## REQUIREMENT
Pictures are to be left out, and every entry repeated exactly.

## Stored items

▬▬▬

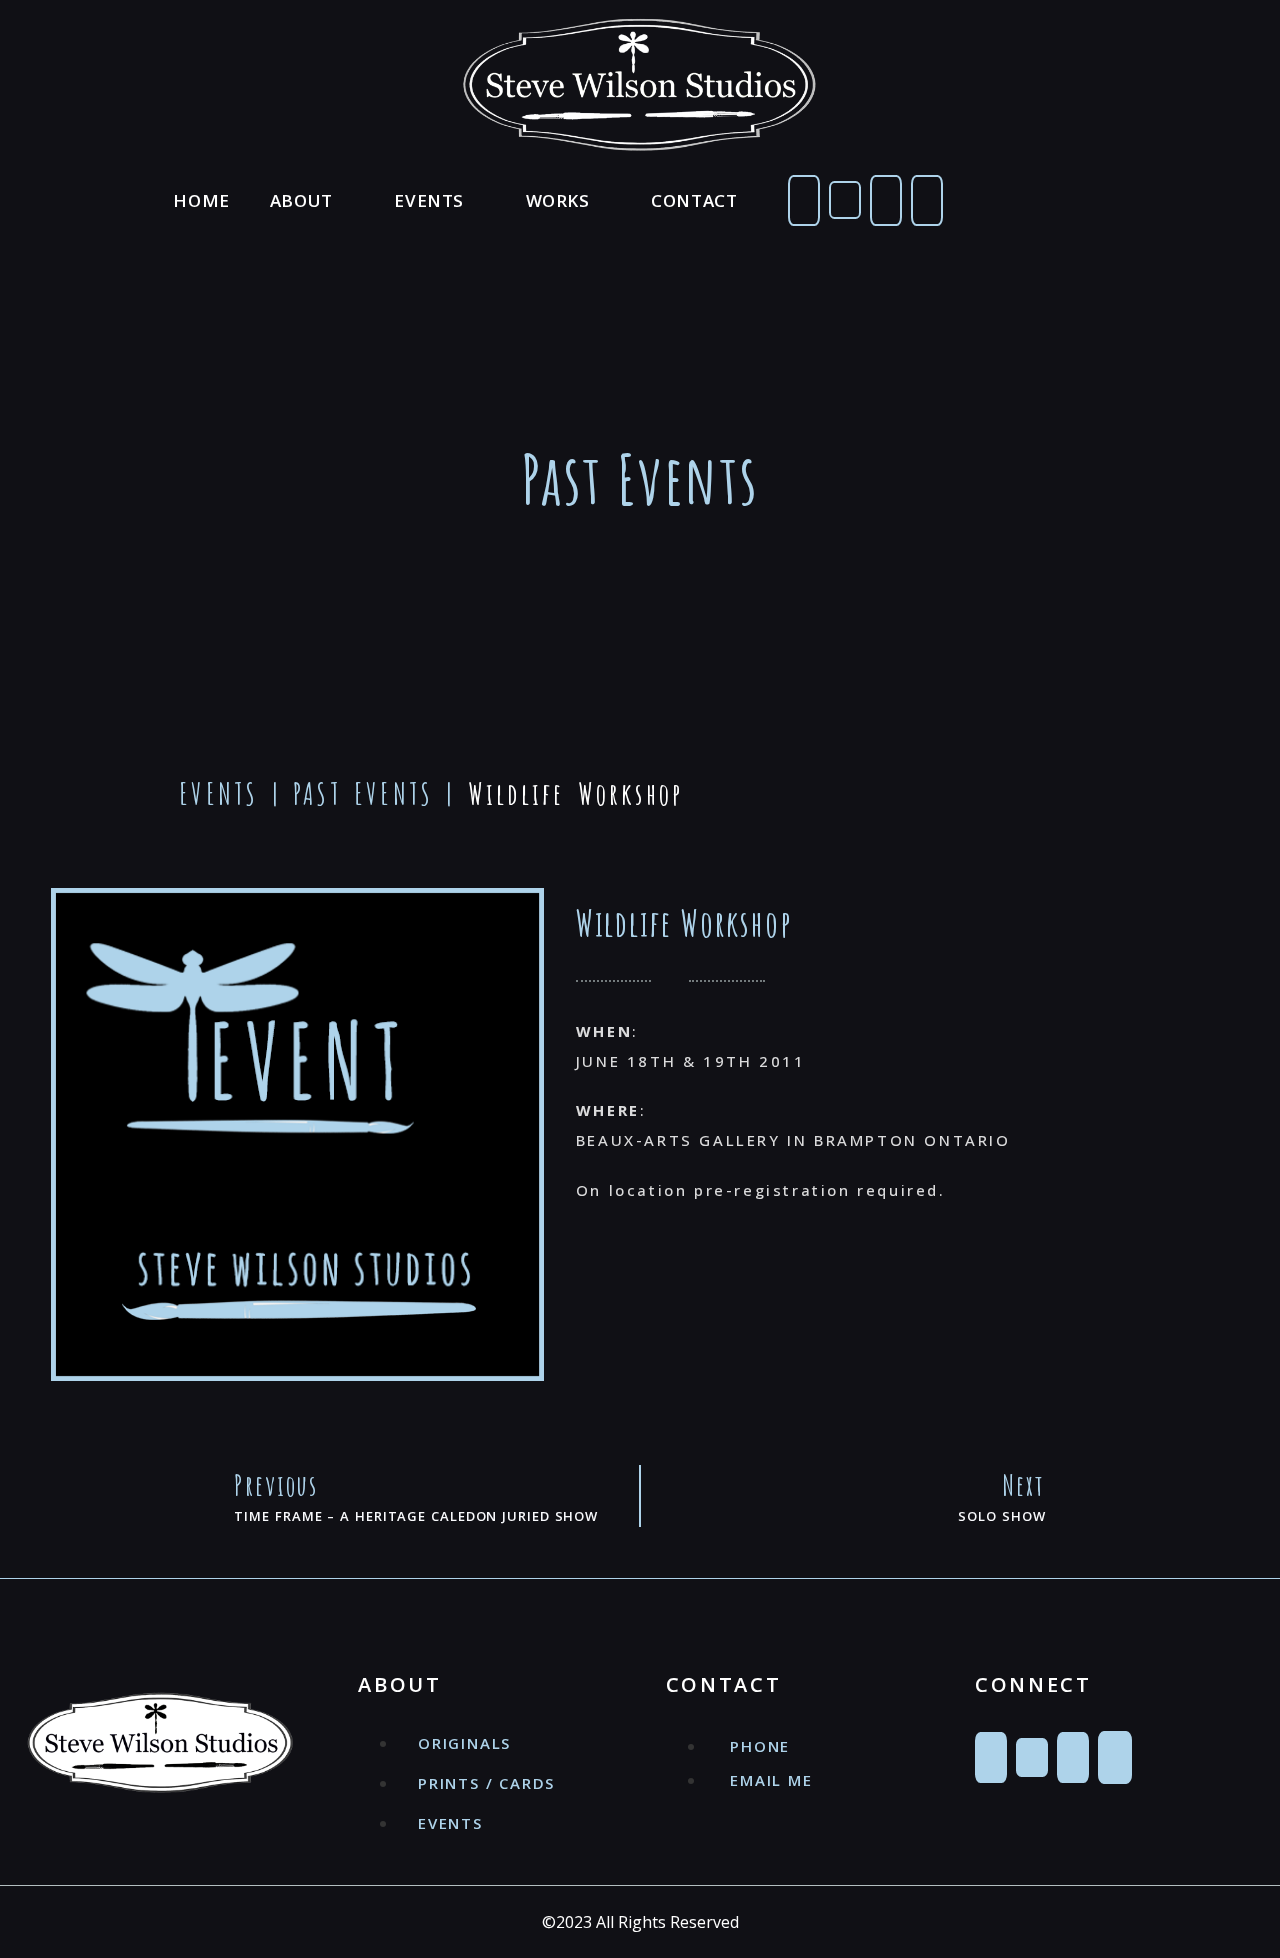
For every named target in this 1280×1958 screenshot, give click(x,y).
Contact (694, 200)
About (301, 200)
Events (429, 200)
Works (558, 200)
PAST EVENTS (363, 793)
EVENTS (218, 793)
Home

▬▬▬

## SOLUTION FOR THIS TASK
For every named target in this 1280×1958 screenshot, give click(x,y).
Contact (694, 200)
About (301, 200)
Events (429, 200)
Works (558, 200)
PAST EVENTS (363, 793)
EVENTS (218, 793)
Home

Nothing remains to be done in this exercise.